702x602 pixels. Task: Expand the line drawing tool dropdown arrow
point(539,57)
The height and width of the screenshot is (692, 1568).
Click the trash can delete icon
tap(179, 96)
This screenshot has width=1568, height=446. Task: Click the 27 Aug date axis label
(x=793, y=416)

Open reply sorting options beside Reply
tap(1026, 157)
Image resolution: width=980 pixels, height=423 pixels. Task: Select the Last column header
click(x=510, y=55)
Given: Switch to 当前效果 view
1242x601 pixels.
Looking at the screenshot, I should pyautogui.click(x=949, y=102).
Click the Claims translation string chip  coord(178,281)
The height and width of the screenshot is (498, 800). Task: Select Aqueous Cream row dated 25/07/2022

══════════

**What this task involves**: From the first line to the last, retype the data exactly.

**Task result**:
702x602 pixels. Task: Expand the line drawing tool dropdown arrow
point(539,57)
The height and width of the screenshot is (692, 1568).
Click the trash can delete icon
tap(179, 96)
This screenshot has width=1568, height=446. Task: Click the 27 Aug date axis label
(x=793, y=416)

Open reply sorting options beside Reply
tap(1026, 157)
Image resolution: width=980 pixels, height=423 pixels. Task: Select the Last column header
click(x=510, y=55)
Given: Switch to 当前效果 view
1242x601 pixels.
Looking at the screenshot, I should pyautogui.click(x=949, y=102).
Click the Claims translation string chip  coord(178,281)
The height and width of the screenshot is (498, 800). Task: Select Aqueous Cream row dated 25/07/2022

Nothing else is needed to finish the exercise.